→ Supplied passage
:::

Stop the Net, I Want to Get Off
Technological innovation is outstripping society's ability to adjust. So what are we going to do about it?
Published January 2002
The Main Event
The Forum: PopTech, the annual technology-and-society conference held in October
The Speakers: Futurist John Naisbitt, investor John Sculley, and Microsoft visionary Linda Stone, among others
The Insights: The times they are a-changing, and technology is changing faster than our poor human selves can handle it. But we -- entrepreneurs, educators, and government -- are in a position to shape our own future.
The Details: www.poptech.org
Each year, in the unlikely venue of a tiny opera house decked in gold-and-rose shells, the nation's technology elite gather and give voice to big ideas. PopTech is a three-day think tank in Camden, Maine, at which you're likely to hear a discussion on "what it means to be human" before heading off to Cappy's Chowder House for lunch. This year's conference, the fifth annual, explored how the omnipresence of technology continues to change the way families, businesses, and institutions work. The synopsis:
Unfamiliar Territory
Several speakers shared a sense that we're at the dawning of some new age in terms of technology, of ethics, and of human history. Keynoter John Naisbitt, author of Megatrends, claimed that new technologies, especially genetic engineering, are causing "a confrontation only seen in the times of Galileo and Darwin." As science advances at increasing rates, "social accommodation to new technologies has lagged further behind," he said.

:::

→ Material provided
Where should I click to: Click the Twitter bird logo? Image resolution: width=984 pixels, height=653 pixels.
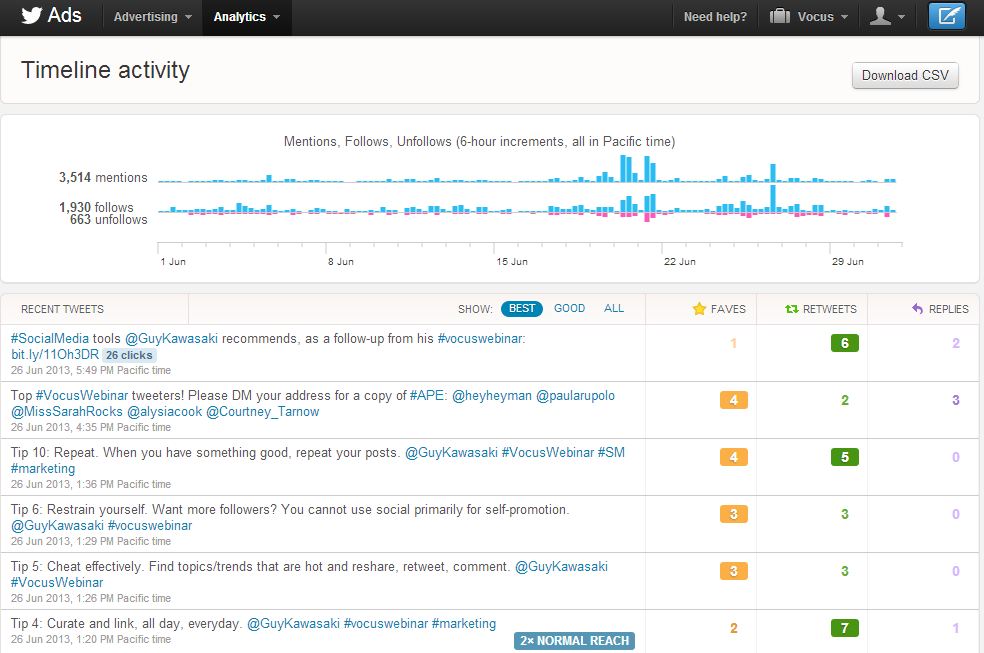(32, 16)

:::

→ Work task 1
According to the PopTech conference article, in what town and state is the conference held?
→ Work task 2
Rewrite the stretch of the PopTech conference article from "Stop the Net, I" through "our own future.", changing "October" to "November".
→ Work task 3
List every person the PopTech conference article names as a speaker at the conference.
The data are not needed for this work.

→ Exercise solution 1
Camden, Maine.

→ Exercise solution 2
Stop the Net, I Want to Get Off
Technological innovation is outstripping society's ability to adjust. So what are we going to do about it?
Published January 2002
The Main Event
The Forum: PopTech, the annual technology-and-society conference held in November
The Speakers: Futurist John Naisbitt, investor John Sculley, and Microsoft visionary Linda Stone, among others
The Insights: The times they are a-changing, and technology is changing faster than our poor human selves can handle it. But we -- entrepreneurs, educators, and government -- are in a position to shape our own future.

→ Exercise solution 3
John Naisbitt, John Sculley, Linda Stone